> SOURCE TEXT:
__________________________________________________

Overall I thought it was the best game of the season, as a spectacle.

The defence from both sides was ferocious, Tommy Leuluai bravely smashing anything that moved on his return to the team after only four weeks out with a broken jaw.

When you look at the teams which both clubs put out, immense credit goes to Shaun Wane and our boys, who were the better team over 80 minutes, and very unlucky to lose as they did.

I have no problem with the winning try. Former referees’ supremo Stuart Cummings, among others, implied there could have been interference on Lewis Tierney, but if there was contact it was minimal, it appeared to me to be two players competing for the ball.

You can be sure if it was at the other end I, and most Wigan fans, would have been screaming for the try.

Credit where it’s due, Mark Percival took his chance superbly, had an exceptional game and looks like he deserves a chance for England at the end of the year, hopefully alongside Oli Gildart in the centres. I have to say as well, unusually for me, that Phil Bentham had an excellent game in the middle, kept the penalties to a minimum and the game flowing.

__________________________________________________

> RECORD EXCERPTS:
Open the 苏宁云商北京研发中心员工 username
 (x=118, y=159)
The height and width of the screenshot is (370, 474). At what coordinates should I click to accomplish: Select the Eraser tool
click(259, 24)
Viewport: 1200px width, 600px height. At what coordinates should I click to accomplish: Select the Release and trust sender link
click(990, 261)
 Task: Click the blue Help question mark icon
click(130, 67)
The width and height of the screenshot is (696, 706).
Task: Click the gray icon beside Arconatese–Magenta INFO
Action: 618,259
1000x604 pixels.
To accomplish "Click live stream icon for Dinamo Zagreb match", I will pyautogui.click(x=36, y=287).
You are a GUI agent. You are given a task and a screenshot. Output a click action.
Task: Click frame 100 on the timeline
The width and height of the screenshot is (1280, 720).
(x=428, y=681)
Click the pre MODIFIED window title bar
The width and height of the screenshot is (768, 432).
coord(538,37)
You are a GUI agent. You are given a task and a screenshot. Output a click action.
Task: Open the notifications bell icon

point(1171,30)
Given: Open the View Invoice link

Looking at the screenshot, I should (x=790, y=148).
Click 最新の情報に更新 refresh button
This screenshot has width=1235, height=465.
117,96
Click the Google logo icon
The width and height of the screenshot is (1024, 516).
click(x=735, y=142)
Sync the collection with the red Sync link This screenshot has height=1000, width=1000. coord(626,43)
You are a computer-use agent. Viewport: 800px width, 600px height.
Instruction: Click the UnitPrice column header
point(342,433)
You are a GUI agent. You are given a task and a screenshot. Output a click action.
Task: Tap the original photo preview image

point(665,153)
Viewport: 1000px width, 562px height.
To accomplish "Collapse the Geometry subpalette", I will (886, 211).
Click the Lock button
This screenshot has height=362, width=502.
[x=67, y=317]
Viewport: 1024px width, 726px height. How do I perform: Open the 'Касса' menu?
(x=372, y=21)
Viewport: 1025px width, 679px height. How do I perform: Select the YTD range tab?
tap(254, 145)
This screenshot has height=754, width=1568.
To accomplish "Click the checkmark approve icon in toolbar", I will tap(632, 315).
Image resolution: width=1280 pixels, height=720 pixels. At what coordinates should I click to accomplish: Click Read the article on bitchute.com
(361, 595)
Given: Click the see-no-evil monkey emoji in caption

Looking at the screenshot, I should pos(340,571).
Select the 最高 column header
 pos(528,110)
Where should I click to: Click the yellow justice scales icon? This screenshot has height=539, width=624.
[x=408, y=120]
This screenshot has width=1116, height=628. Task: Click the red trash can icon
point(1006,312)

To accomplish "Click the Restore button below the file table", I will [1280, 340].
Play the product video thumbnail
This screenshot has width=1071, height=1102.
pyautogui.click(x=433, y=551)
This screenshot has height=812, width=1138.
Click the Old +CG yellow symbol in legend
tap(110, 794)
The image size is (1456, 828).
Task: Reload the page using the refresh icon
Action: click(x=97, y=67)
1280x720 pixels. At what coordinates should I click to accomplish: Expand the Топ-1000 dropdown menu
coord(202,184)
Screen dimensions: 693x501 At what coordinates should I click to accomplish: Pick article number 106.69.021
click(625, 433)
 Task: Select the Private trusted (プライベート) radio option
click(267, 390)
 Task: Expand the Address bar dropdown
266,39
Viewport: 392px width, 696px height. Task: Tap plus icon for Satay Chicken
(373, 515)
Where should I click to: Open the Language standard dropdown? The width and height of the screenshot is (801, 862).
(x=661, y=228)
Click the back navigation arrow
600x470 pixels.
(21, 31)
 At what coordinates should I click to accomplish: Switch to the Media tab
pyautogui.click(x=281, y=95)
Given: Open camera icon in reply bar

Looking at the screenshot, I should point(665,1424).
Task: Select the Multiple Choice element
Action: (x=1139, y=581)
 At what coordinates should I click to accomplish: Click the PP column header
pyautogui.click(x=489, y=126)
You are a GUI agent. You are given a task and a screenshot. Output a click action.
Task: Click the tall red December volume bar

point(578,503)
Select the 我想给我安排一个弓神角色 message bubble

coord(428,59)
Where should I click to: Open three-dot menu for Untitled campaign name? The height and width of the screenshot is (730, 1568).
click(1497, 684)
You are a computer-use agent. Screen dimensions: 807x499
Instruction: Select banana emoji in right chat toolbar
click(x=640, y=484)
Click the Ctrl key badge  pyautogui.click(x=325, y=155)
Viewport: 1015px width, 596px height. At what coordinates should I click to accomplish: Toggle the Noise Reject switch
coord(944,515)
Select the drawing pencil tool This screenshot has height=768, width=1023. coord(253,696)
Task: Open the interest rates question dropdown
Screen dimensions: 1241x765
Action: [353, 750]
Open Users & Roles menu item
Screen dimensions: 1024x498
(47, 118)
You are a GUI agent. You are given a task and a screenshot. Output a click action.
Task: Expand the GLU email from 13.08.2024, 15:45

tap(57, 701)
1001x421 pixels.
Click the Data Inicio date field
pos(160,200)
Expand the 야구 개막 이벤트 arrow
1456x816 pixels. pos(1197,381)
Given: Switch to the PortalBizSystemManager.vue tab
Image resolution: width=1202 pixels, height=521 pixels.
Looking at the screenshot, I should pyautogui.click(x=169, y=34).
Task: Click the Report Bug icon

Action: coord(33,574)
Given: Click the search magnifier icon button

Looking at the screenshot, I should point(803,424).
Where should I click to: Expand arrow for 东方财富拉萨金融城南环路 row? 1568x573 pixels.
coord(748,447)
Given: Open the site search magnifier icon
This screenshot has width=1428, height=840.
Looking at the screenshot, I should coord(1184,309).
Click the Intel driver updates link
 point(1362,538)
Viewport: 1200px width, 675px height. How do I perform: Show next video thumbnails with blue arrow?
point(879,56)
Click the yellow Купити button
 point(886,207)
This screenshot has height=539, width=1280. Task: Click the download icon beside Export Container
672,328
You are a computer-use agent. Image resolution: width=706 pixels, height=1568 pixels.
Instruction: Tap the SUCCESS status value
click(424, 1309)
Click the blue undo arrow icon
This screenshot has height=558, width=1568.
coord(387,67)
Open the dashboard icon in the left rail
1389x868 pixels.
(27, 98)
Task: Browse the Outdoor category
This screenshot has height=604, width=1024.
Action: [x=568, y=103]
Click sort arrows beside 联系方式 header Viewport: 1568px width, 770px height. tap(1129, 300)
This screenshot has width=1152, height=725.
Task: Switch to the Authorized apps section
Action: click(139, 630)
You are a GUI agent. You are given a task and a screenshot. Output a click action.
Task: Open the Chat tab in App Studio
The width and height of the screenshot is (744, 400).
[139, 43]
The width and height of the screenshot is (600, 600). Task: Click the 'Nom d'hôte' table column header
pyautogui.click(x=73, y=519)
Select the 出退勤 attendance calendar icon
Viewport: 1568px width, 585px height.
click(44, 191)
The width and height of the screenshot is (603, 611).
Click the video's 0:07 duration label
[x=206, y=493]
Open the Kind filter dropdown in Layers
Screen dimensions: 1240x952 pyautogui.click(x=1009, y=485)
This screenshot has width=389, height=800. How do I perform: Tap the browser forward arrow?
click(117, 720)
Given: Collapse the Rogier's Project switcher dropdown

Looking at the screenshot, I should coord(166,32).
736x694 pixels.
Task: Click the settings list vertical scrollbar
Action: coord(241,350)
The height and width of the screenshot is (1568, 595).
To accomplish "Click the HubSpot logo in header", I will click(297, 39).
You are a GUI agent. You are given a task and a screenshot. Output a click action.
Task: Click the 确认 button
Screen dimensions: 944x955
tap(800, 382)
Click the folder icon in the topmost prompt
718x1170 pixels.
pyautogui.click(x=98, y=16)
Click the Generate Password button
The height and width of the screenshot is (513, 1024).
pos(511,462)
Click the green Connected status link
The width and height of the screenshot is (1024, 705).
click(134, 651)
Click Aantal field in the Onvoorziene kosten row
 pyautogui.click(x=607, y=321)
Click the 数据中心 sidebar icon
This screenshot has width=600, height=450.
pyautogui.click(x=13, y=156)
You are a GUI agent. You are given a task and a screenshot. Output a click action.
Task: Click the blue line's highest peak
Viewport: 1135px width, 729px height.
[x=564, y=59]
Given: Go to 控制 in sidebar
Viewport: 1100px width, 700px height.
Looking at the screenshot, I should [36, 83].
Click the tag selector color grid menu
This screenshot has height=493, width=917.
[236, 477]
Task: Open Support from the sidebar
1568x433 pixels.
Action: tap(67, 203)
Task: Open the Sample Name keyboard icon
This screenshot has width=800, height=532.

__________________________________________________

> REQUEST 1: According to the match commentary, how long was Tommy Leuluai out of the team with a broken jaw?
> REQUEST 2: Reproduce verbatim the passage of the match commentary from "Credit where it’s" up to and including "the game flowing.".

> FULL SOLUTION 1: Four weeks.

> FULL SOLUTION 2:
Credit where it’s due, Mark Percival took his chance superbly, had an exceptional game and looks like he deserves a chance for England at the end of the year, hopefully alongside Oli Gildart in the centres. I have to say as well, unusually for me, that Phil Bentham had an excellent game in the middle, kept the penalties to a minimum and the game flowing.